Data on locating visible targets
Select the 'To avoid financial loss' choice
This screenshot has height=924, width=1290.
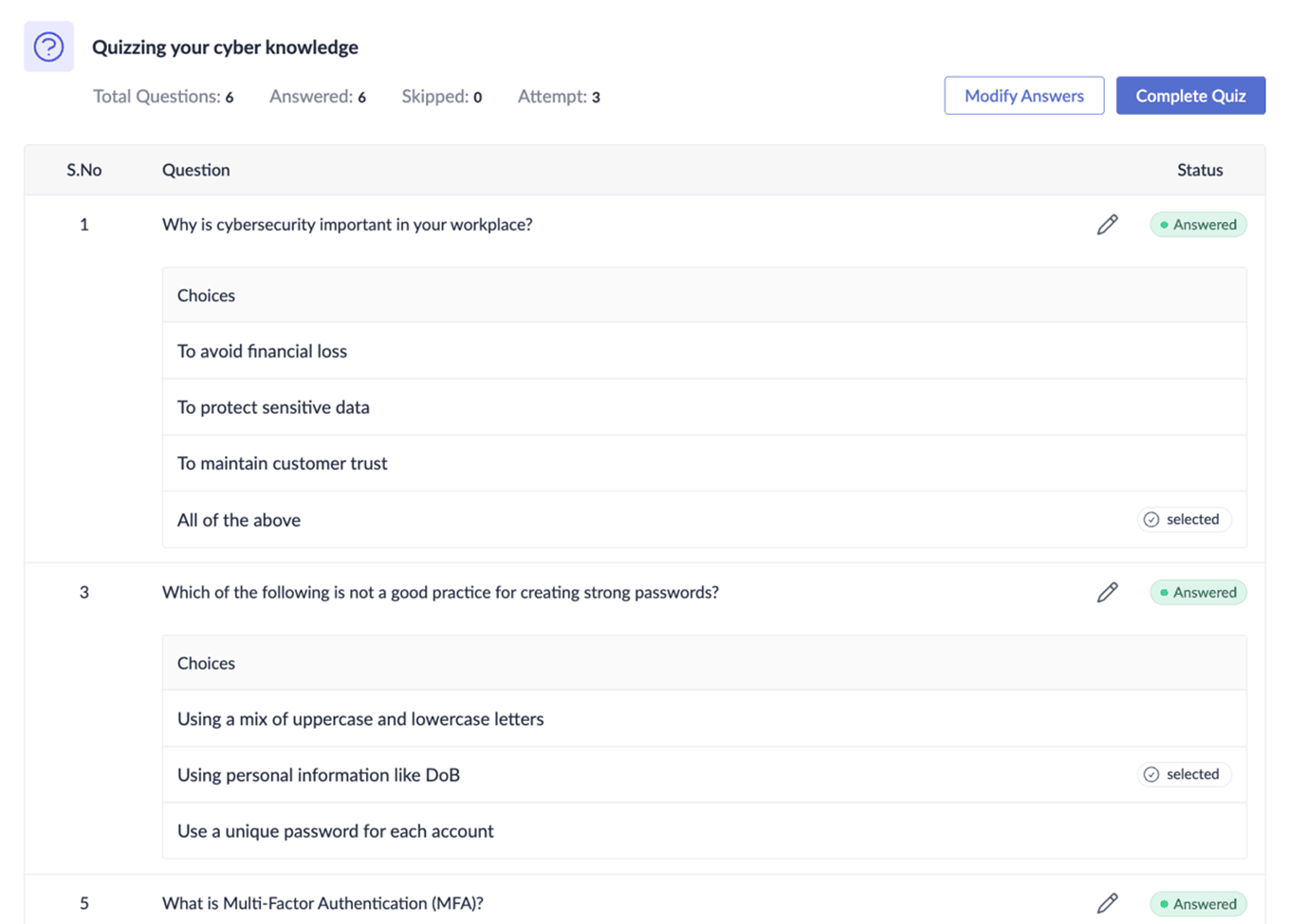(262, 350)
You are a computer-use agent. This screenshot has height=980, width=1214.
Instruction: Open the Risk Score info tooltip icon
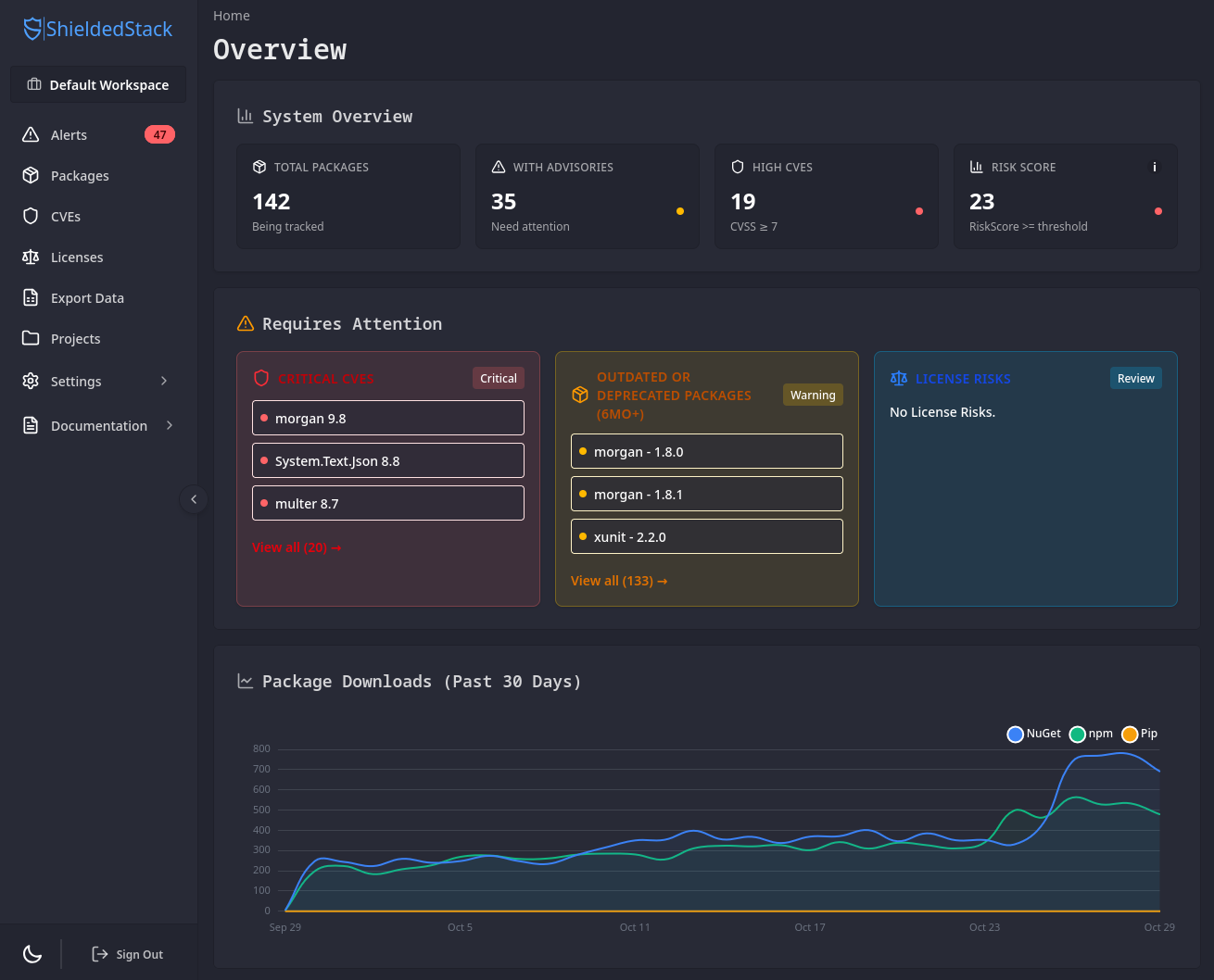(1155, 167)

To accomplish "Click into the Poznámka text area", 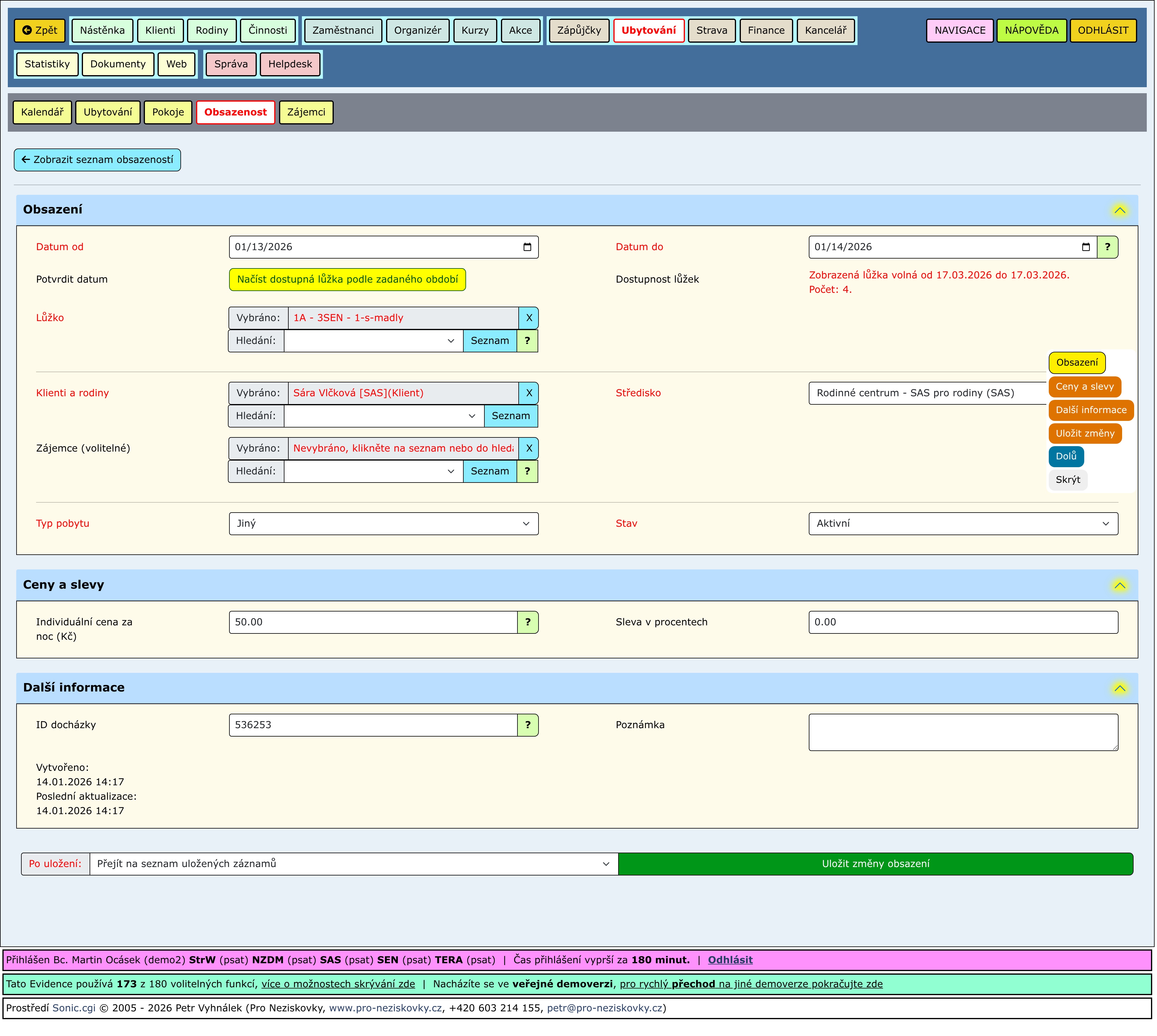I will (x=963, y=733).
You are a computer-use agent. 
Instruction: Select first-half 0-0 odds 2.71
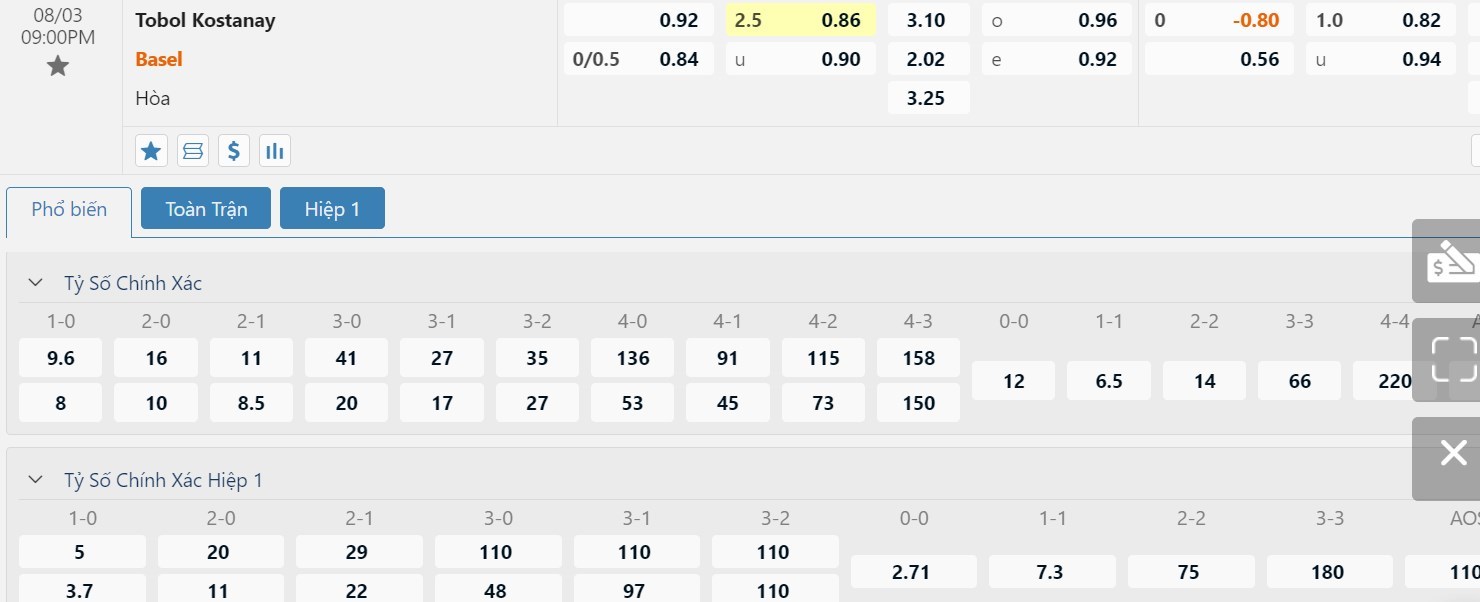pos(912,572)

Directive: Count how many lines of the records above contain the string "Instruction", treating uppercase and lowercase as different, and give only that number.

Full solution: 2